Alice yang merasa dipermalukan langsung mengundurkan diri dari perusahaan tempatnya bekerja hari itu juga. Kalimat simpati dari rekan-rekannya pun terus mengalir melalui surel dan pesan singkat di ponselnya. Dalam kondisi rapuh dan patah hati Alice kemudian pulang ke rumah, menyingkirkan seluruh barang-barang milik Dean ke tempat yang seharusnya, dan mengubur dalam-dalam mimpi konyolnya untuk menikah.

Hari-hari sialku baru saja dimulai, pikir Alice muram. Dan pagi itu, langit yang mendung kembali meniupkan angin kencang ke seisi kota, mengundang hujan lebat turun sesudahnya. Cuaca yang Alice benci karena dia tidak suka temperatur dingin, tetapi London nyaris selalu dikelilingi oleh kelembapan sepanjang tahun. 

"Sempurna," erang Alice sambil memutar bola mata saat menyaksikan petir menyambar di kejauhan melalui jendela jungkit flatnya.

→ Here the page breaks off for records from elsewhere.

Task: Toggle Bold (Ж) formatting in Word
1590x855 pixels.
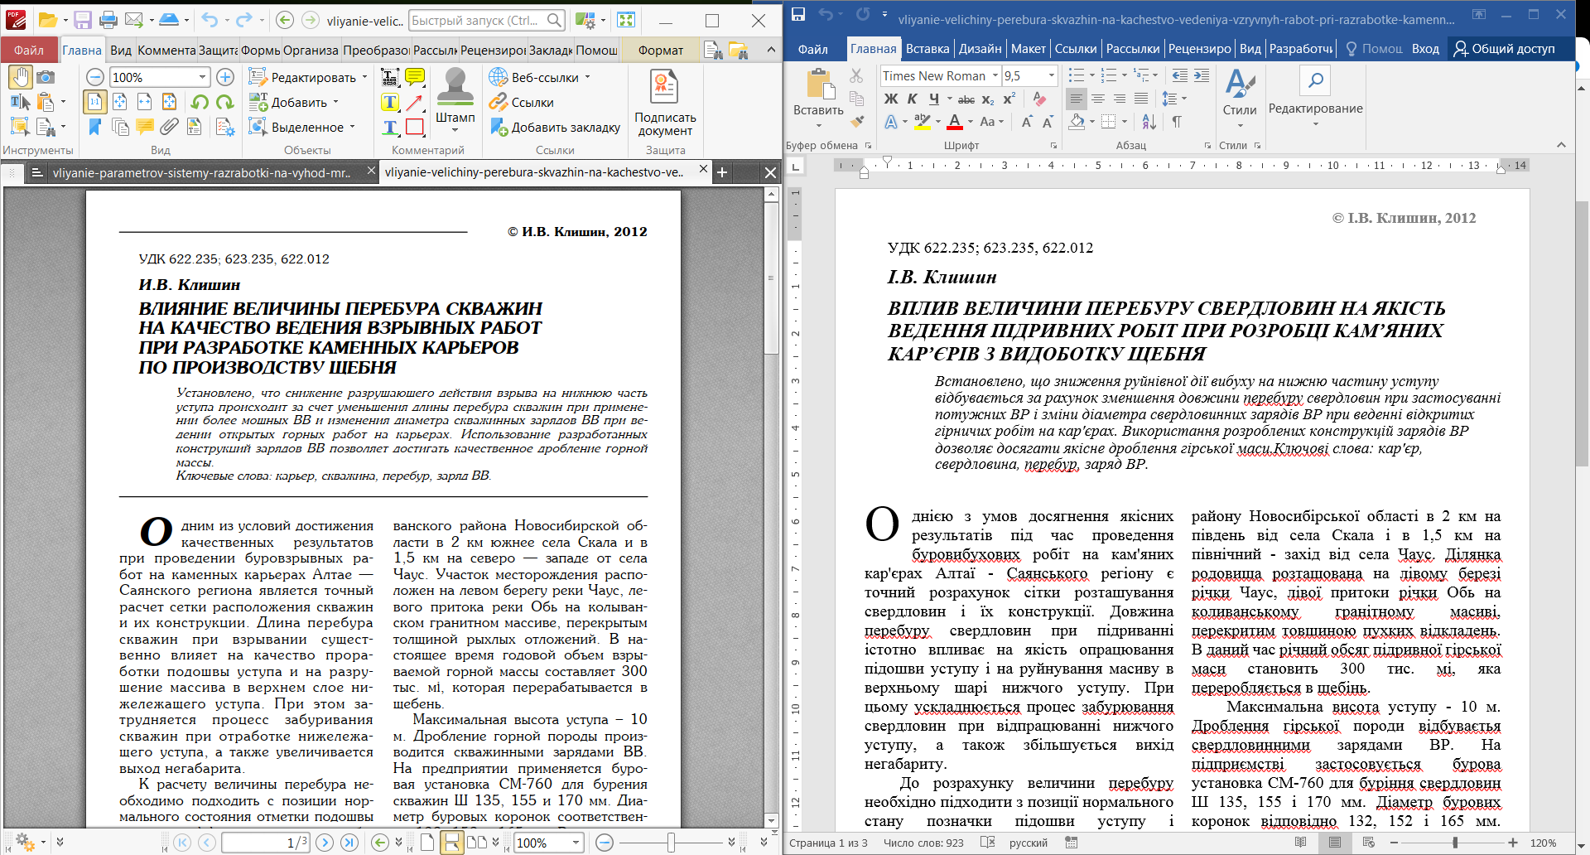Action: click(891, 99)
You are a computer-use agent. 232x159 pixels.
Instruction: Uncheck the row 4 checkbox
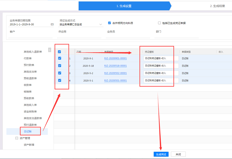(x=60, y=80)
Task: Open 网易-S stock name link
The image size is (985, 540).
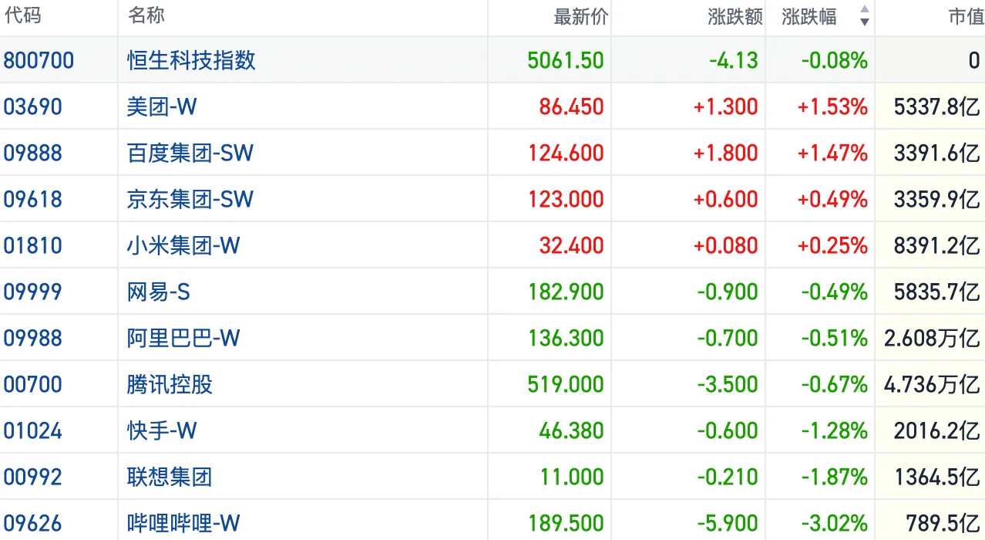Action: click(x=158, y=292)
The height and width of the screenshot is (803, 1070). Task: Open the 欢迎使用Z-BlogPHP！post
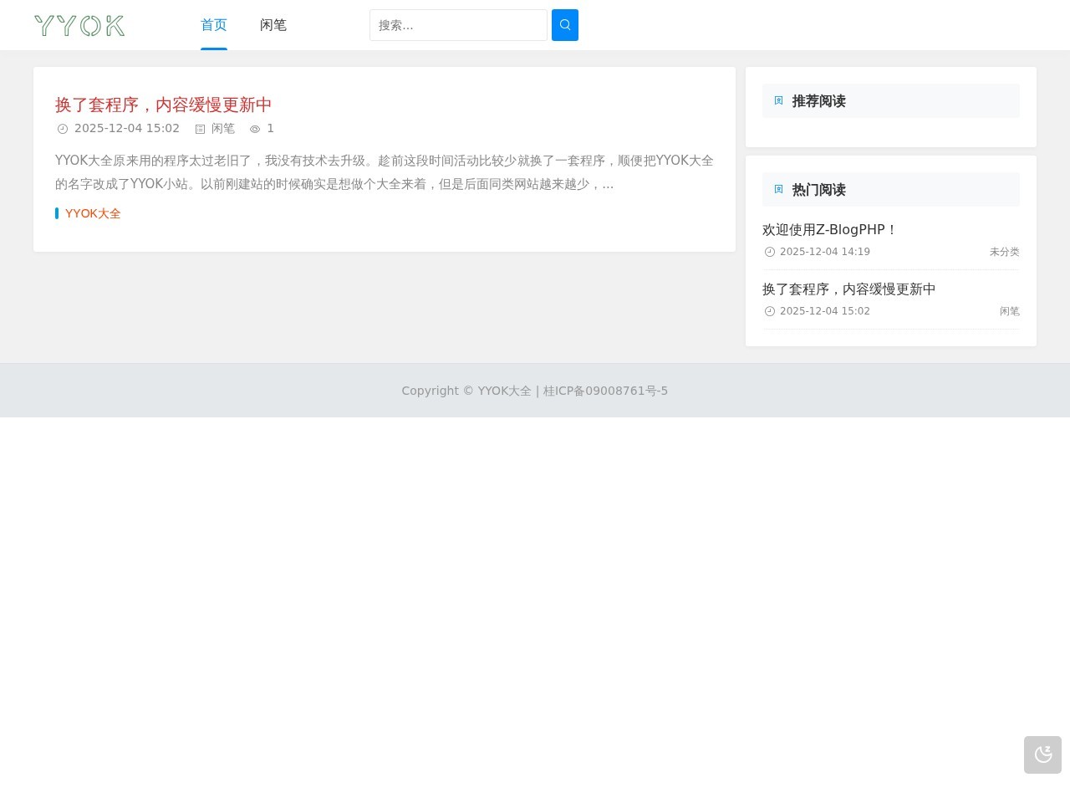click(x=828, y=229)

Di tengah-tengah rasa frustrasi yang mengepungnya, Alice lantas memutuskan untuk pergi menenangkan diri ke dapur. Membuat secangkir teh panas dan duduk di salah satu kursi tanpa lengan di dekat sudut perapian kuno yang tidak lagi aktif. Menyeruputnya sedikit demi sedikit sambil mengasihani diri sendiri.

Alice sudah merencanakan kepindahannya tadi malam. Setelah mempertimbangkan begitu banyak hal, dia yakin dia bisa melupakan sekaligus menyembuhkan luka-lukanya lebih cepat di kota lain. Jauh dari akses orang-orang yang pernah dikenalnya, menata hidup dari awal lagi, mungkin rasanya akan sama seperti membuka lembar baru di halaman pertama sebuah buku dan Aberdeen akan jadi tempat pelarian diri yang tepat bagi Alice.

Seiring dengan hujan yang mulai reda dan cangkir tehnya yang sudah kosong, Alice lalu bergegas kembali ke dalam untuk mengepak koper. Saat akan melangkah melewati kulkas, selembar kartu pos dari sang bibi yang ditempelnya di sana mendadak menarik minat Alice lebih dari biasanya. Dia memutar tubuhnya, menarik pin magnet yang menahan benda itu, dan membaca ulang isi surat bibinya.

"Selamat atas pernikahanku... selai murbei... punya dua ekor kucing baru..." Alice menggumamkan beberapa poin penting di dalamnya.

Mata Alice bergerak ke arah kanan dengan cepat, mengecek setiap kalimat yang dia pikir bisa jadi terlewatkan olehnya, hingga mata sembabnya kemudian menyipit dan menemukan yang dia cari di baris paling akhir. Alice baru saja membuat perubahan besar untuk seluruh rencananya. Aku akan tinggal di Birmingham, putusnya mantap.

"Teman bibi menawarkan pekerjaan sebagai copy editor di sana. Bukankah itu permulaan yang baik?" bisik Alice yang diam-diam merasa lega karena satu masalahnya sudah terselesaikan.

Alice lalu melipat kartu pos dan menyisipkannya di kantong piamanya. Berniat membalas surat Bibi Clementine yang menolak segala bentuk alat komunikasi modern yang jauh lebih praktis seperti telepon seluler. Alice dengan sabar menulis setiap huruf, membubuhkan salam sayang, dan membungkusnya dengan amplop yang disegel menggunakan lilin.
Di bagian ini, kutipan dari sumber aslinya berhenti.